Friday, February 10, 2023

Siemens investors push for simpler group structure to unlock value

Thu, 9 February 2023 

 The logo of German industrial group Siemens is seen in Zurich, Switzerland


ZURICH (Reuters) - Siemens shareholders have called on the engineering company to simplify its structure by selling its stake in Siemens Energy and clarifying its position on Siemens Healthineers.

The trains-to-industrial-software group holds 35% of Siemens Energy and 75% of Siemens Healthineers, which manufacturers medical equipment, causing Siemens AG to be valued less highly than if it was completely separate, the investors told Siemens' AGM on Thursday.

Siemens stock should outperform the MSCI World Industrials index over the long term, said Vera Diehl, portfolio manager at Union Investment, which holds a 1.6% stake in Siemens.

"In the medium term, this will require a sale of the stake in Siemens Energy and a separation from Siemens Healthineers to create a focused technology group without a conglomerate discount," Diehl said in comments prepared for the AGM.

"Portfolio managers already buy Healthineers themselves when they need it. We demand full concentration on the story as a focused technology group,"

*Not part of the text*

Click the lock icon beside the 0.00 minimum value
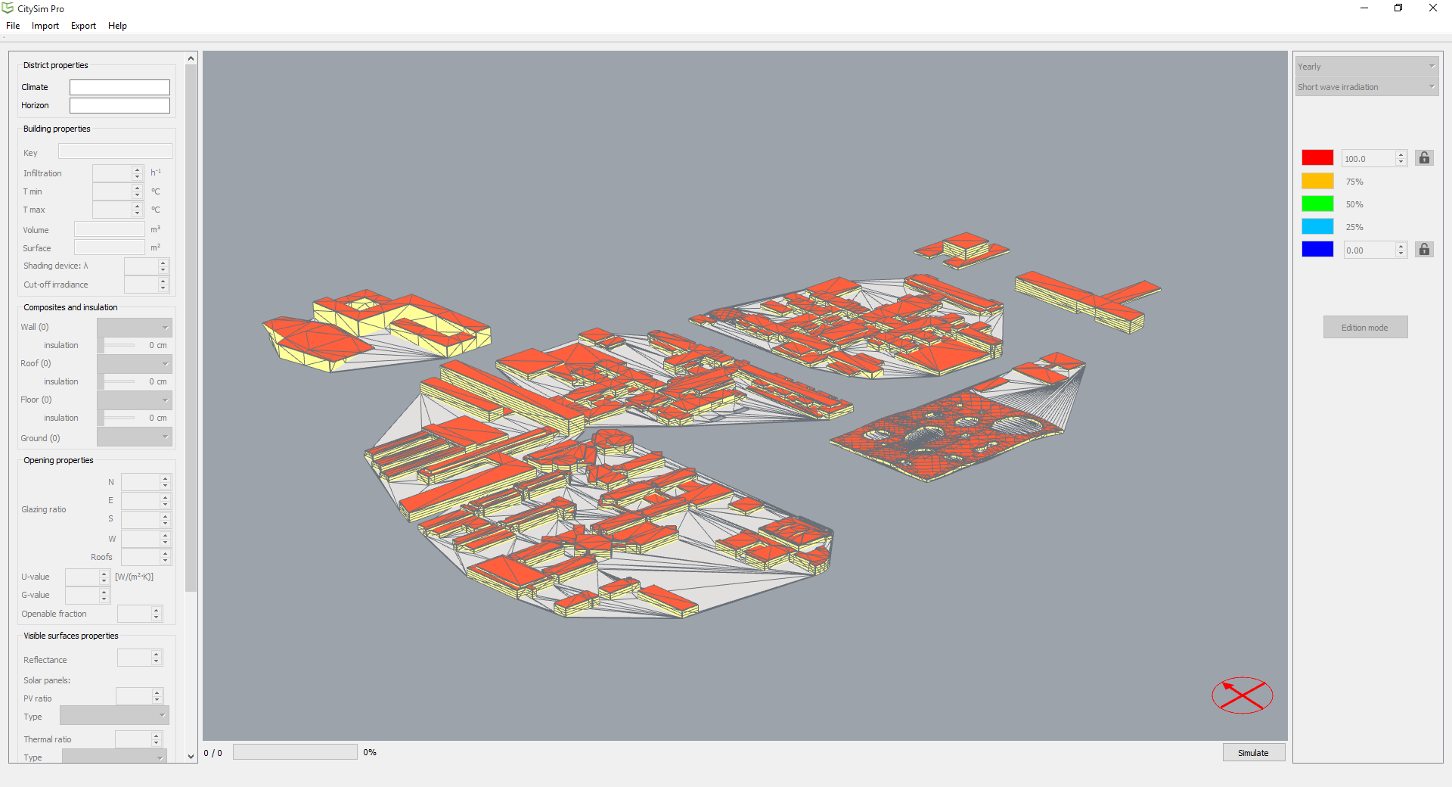This screenshot has height=787, width=1452. [1424, 250]
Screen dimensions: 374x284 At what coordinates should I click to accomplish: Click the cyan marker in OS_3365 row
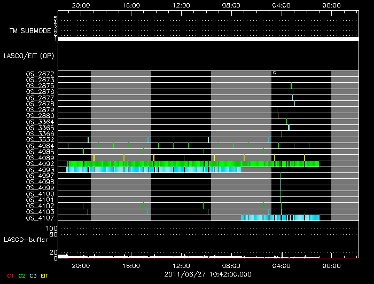tap(289, 128)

The markets does not see Siemens as positively as it should given its strong performance, said Ingo Speich, head of Sustainability and Corporate Governance at Deka Group, a fund manager owned by Germany's unlisted savings banks.

"The conglomerate structure must be reduced and the Group streamlined," said Speich whose fund holds a 0.9% stake.

Although it was clear Siemens want to sell its Siemens Energy investment, it should hang on to the stake for the time being to help the affiliate carry out a planned capital increase "without pressure".

"But don't miss the right time to exit again afterwards," Speich added.

Siemens CFO Ralf Thomas said on Thursday that Siemens remained committed to reducing its stake in Siemens Energy, but wanted to do so in a measured way.

"We don't want in any way to contribute to any additional market turbulence," he told reporters.